MODE FOR THE INVENTION
[0018] Hereinafter, the present invention will be described in
detail with reference to the accompanying drawings.
[0019] As shown in FIG. 1, there is provided a 3-dimensional image
detector which is spaced apart from an object by a predetermined
distance.
[0020] A lens barrel 100, which constitutes a body of a three
dimensional detector of the present invention, has respective
constituent elements included therein.
[0021] The lens barrel 100 is substantially formed in a hollow
cylindrical shape, but is not limited thereto. The lens barrel 100
may take various geometric cross-sections such as quadrangle,
hexagon, octagon, etc., if necessary.
[0022] In addition, the lens barrel 100 may consist of a first lens
barrel 110 having a refraction section 200 mounted therein and a
second lens barrel 120 having a lens section 300 mounted
therein.
[0023] In this case, the lens barrel 100 is constructed such that
the first lens barrel 110 is fit around an end portion of the
second lens barrel 120 so that it can move slidably in backward and
forward directions to cause the distance between the refraction
section 200 and the lens section 300 to easily be adjusted.

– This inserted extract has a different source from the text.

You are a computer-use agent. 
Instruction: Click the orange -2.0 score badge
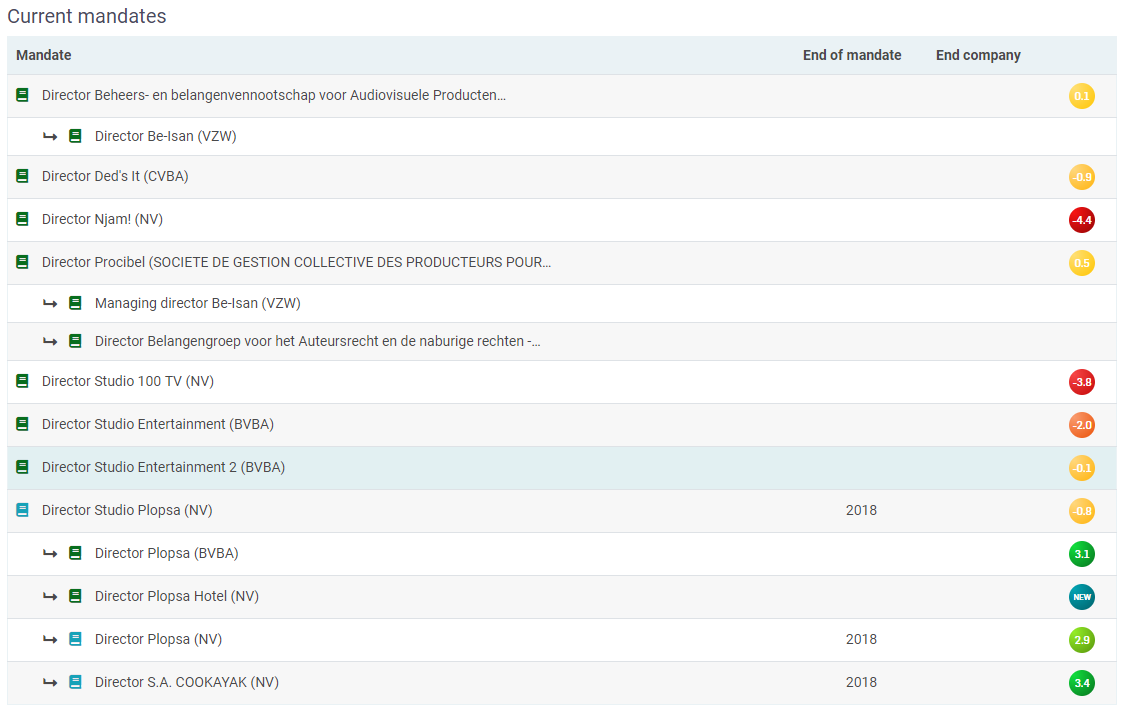(1081, 425)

[0024] That is, the adjustment of the entire length of the lens
barrel 100 results in an adjustment of the distance between an
object and a prism, which leads to detection of an acquired image
of the object viewed from various angles by means of an
image-detecting section 400.
[0025] In other words, a refraction angle and a traveling path of
light vary depending on the distance between the object and the
refraction section 200, and the distance between the refraction
section 200 and the lens section 300, so that an image of the
object detected and acquired by the image-detecting section 400
varies.
[0026] The refraction section 200 is mounted at a front end side of
the first lens barrel 110.
[0027] Light incident to the first lens barrel 110 of the lens
barrel 100 first penetrates through the refraction section 200
which in turn allows the incident light to be refracted at a
certain angle to thereby change its traveling path.

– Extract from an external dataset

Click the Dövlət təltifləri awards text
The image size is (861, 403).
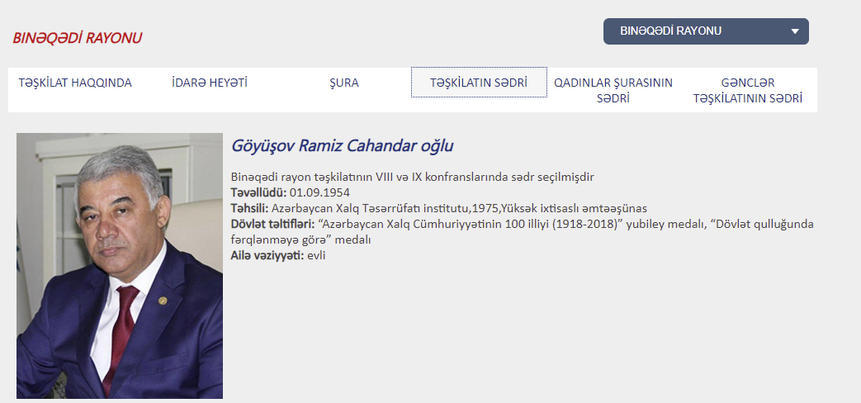click(x=522, y=232)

[0028] A prism is used to refract or disperse a beam of the
incident light. The prism is a transparent body having two or more
optical planar faces in which at least one pair of faces are not
parallel with each other. An optical glass is typically used as the
material of the prism. In place of the glass, crystal, halite,
etc., is generally used for an ultraviolet ray or an infrared
ray.
[0029] A front surface of the prism used in a preferred embodiment
of the present invention is a planar face 210, and a rear surface
thereof is a polygonal face.
[0030] As shown in FIG. 1, the prism has, but is not limited to, a
polygonal surface 220 consisting of two symmetrical faces. As shown
in FIG. 2, a polygonal surface consisting of several faces may be
selectively used freely, if necessary.
[0031] The lens section 300 is mounted at a front end side of the
second lens barrel 120 in such a fashion as to be arranged at the
rear of the refraction section 200 so as to transmit the incident
light refracted from the refraction section 200 to the image
detecting section 400 which in turn has an image formed
thereon.
[0032] The lens section 300 performing such a function can employ a
proper combination of a variety of kinds and shapes of lenses. In a
preferred embodiment of the present invention, as shown in FIG. 1,
the lens section 300 is composed of a combination of a
first-imaging lens 310 and a second-imaging lens 320 so that the
light passed through the refraction section 200 is transmitted to
the image-detecting section 400 to thereby distinctly form an image
of an object thereon.
[0033] An iris diaphragm 330 is mounted at the back of the
second-imaging lens 320. The iris diaphragm 330 functions to adjust
the amount of a transmitted light passed through the lens section
300 as well as to modify a depth of field which is the amount of
distance between the nearest and farthest objects that appear in
acceptably sharp focus in a photograph.
[0034] The depth of field varies depending on aperture of the iris
diaphragm, focal length and shooting distance.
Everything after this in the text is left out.